When he missed his midday meal that first day, we just assumed that he was still burning off steam, hunting rabbits in the surrounding woods. But, one missed meal turned into the following morning with still no beagle. At this point, we have posters in five counties, listings on multiple websites, even a spot on a local radio station and newspaper, and still no luck.

It's amazing how much you can notice the absence of a dog who mostly spent the whole day alternating naps between his favorite sunny and shady locations. How can it seem so quiet when he hardly ever made noise to start with? Almost every night Joe or I dream that we find him and every day I find myself glancing out the window as if I'll just happen to catch him trotting down the driveway like any ordinary day.

At this point, I can imagine four possible scenarios as to what happened, and it is the reality that I'll probably never know exactly what happened that is one of the hardest things to deal with.

#1) Wilson is off to the great hunting grounds in the sky, a casualty of an encounter with some wild animal. This is a very sad scenario, but at least I like to think of him dying while off on a grand adventure, having the time of his life.

#2) Wilson is currently some little boy's best friend or an old lady's calm, steady companion. In this scenario Wilson is kind of like an angel who had served his time with us and moved on to another needy soul once we had Eden in our lives.

#3) Wilson is currently tied to a dog house or in a barren pen in someone's back yard eating dog food flavored cardboard. This is the scenario I most fear.

#4) Wilson is on his way home. He may have had a seizure while out on his post-Eden grand adventure, got disoriented, and temporarily lost his way. He's made the journey from our house to my parents' house and back numberous times, albeit in a car, but he's a smart beagle. He's currently trekking across the countryside, following an innate sense of direction and a longing to be home with his favorite people.

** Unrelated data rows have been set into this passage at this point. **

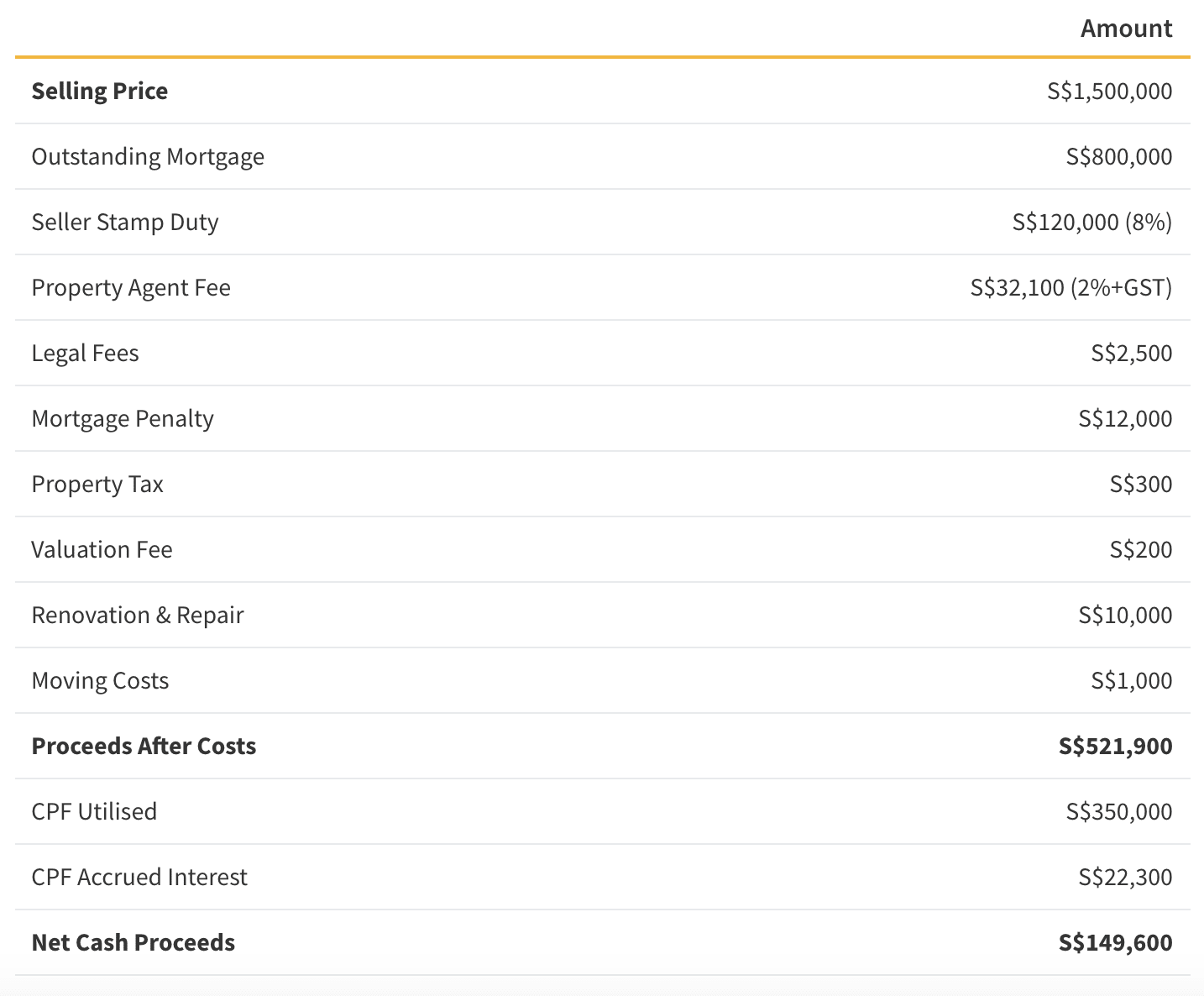Click the S$120,000 (8%) stamp duty value
Viewport: 1204px width, 996px height.
(x=1092, y=222)
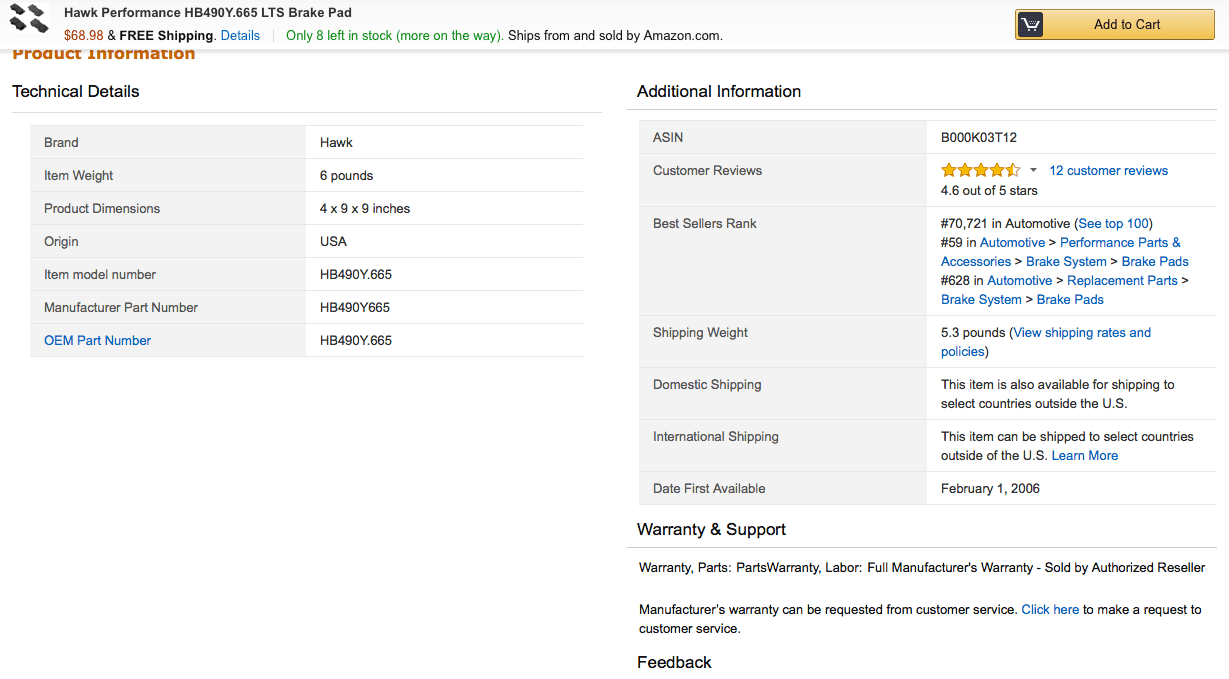Open the 12 customer reviews link

1108,170
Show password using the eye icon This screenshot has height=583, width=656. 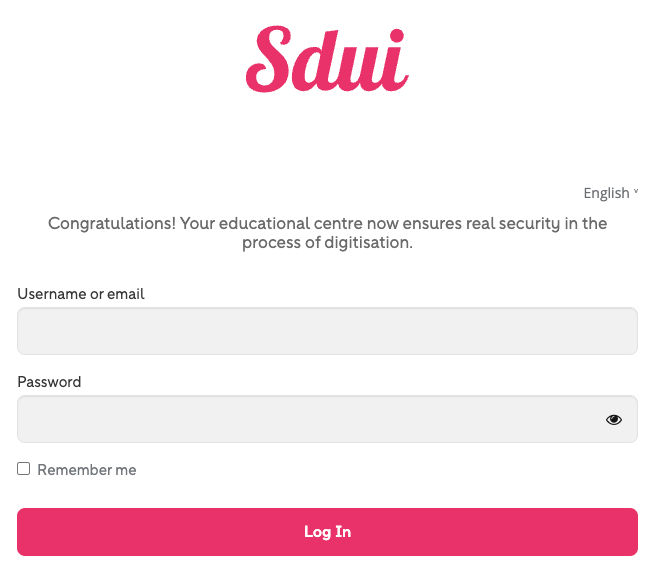(614, 420)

Along the way he has various mini adventures and interactions with people who help him and are in turn touched by his gentle, quiet ways. Any day now, he WILL trot down the driveway, as if he's never been gone, and be showered with ice cream and cheese. This, of course, is my favorite scenario.

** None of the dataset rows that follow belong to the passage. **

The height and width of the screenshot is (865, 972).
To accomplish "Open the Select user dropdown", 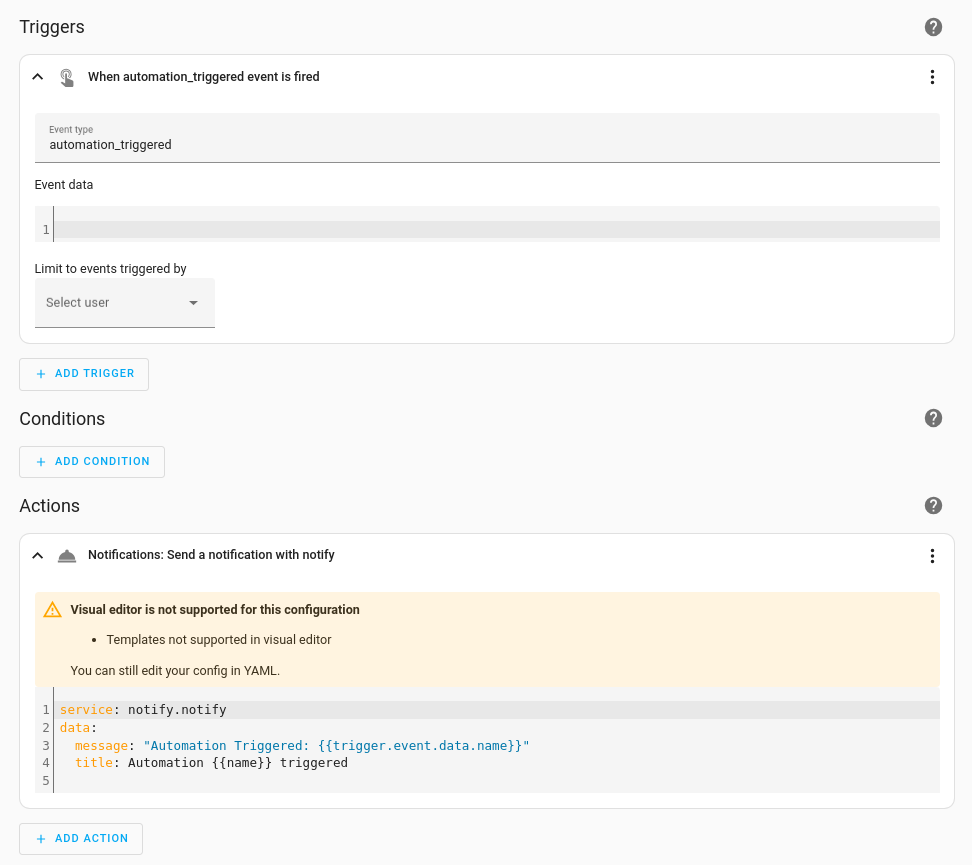I will 125,303.
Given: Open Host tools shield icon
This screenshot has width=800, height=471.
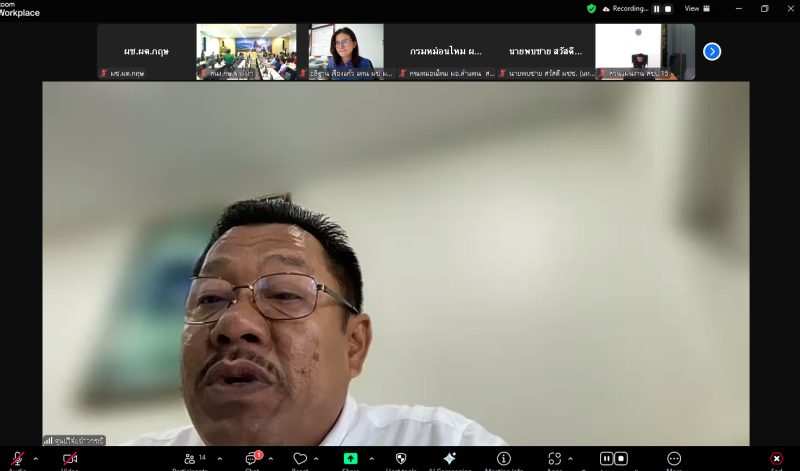Looking at the screenshot, I should 401,459.
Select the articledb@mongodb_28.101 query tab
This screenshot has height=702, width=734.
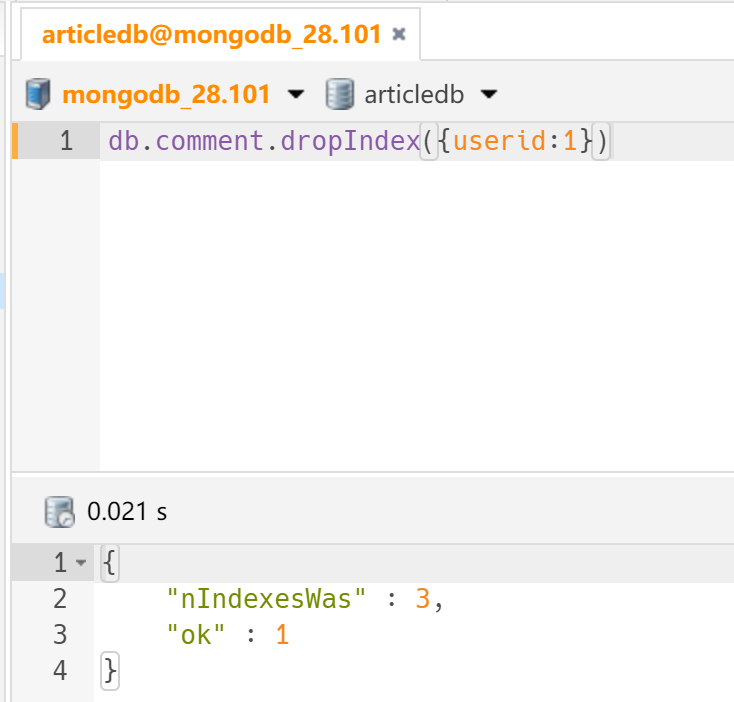pyautogui.click(x=211, y=35)
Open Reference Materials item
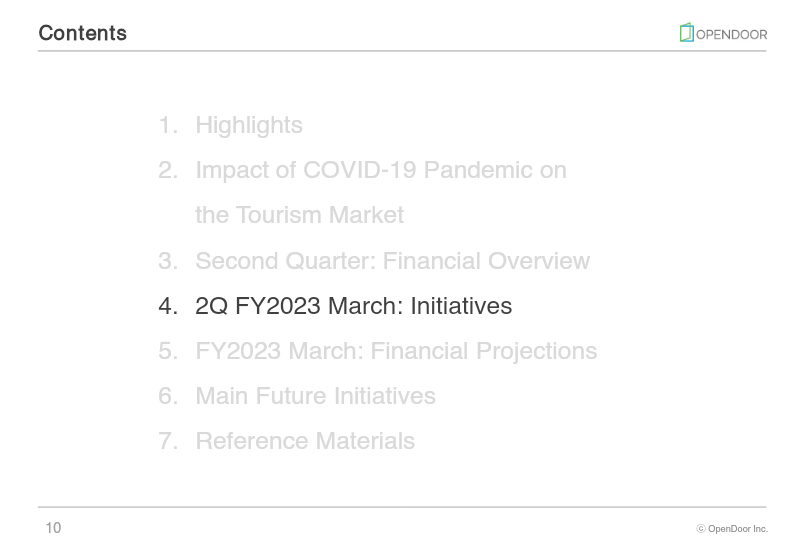The height and width of the screenshot is (553, 799). 305,441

It has been a crazy month processing both life with Eden and life without Wilson at the same time. Wilson has been a fixture of all but the first few months of our marriage. I was so excited about Eden getting to spend her early childhood with one of the best dogs ever. I was determined that Wilson would grow old with us, dying in his sleep at a ripe old age curled up by the woodstove or lying in his favorite sunny spot. But, in the end we trust that Wilson's life is following its perfect path, and we were blessed to be a part of it for a while. And, I'll keep looking out that window...

June 02, 2012

Curveball #1 - Eden Loraine

So, I haven't been posting much on here lately, but I have a good reason - and her name is Eden Loraine. Just over three weeks ago, I was 36 weeks pregnant and we were busily attempting to get things in order for the upcoming birth of our child. We went to bed on the night of May 8th assuming we'd be spending the next morning getting the yurt tidied up for when our midwife came that afternoon for our homevisit. I'd been spending the previous weeks washing cloth diapers, washing and sorting baby clothes, washing spare towels and sheets for the homebirth and emailing people on Craigslist looking to purchase a bed for the yurt. Just days before we'd cleared out the "nursery" corner of the cabin and set it up with a dresser full of baby clothes and a bassinett.

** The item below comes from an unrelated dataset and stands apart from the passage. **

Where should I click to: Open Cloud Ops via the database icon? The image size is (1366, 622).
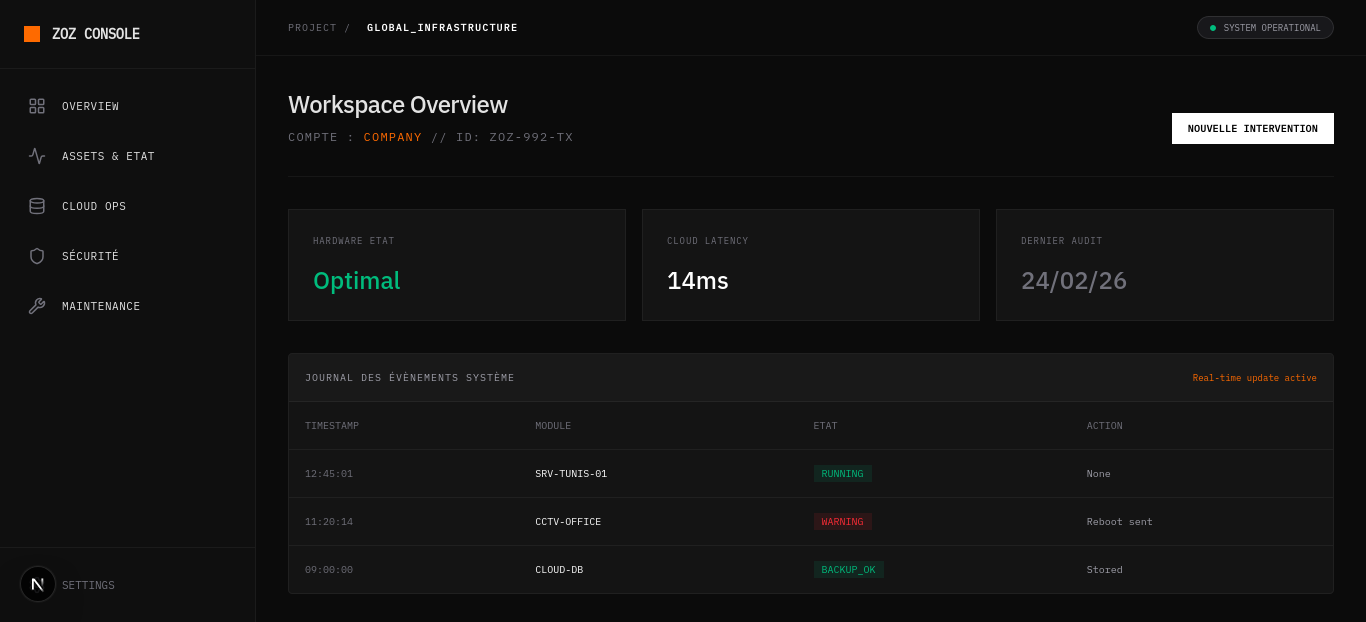(37, 206)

All this "nesting" was supposed to get us ahead of the game, well prepared and anxiety free when the big day actually came. I must have sent the wrong signal to my body though because at 3 a.m. on the morning on May 9th, while attempting to roll over in bed, my water broke, and there was no turning back. We missed our homebirth window of 37-42 weeks by just one week and ended up at the hospital. While not the homebirth experience we had planned on, we really couldn't have asked for a better hospital scenario. We were well cared for and allowed to take a very natural course, attended by a pair of competent and caring midwives, and at 7:05 am on May 10th, Miss Eden Loraine made her debut. She was a tiny one at 5 lbs 4.5 oz, but fully functional and pretty much perfect.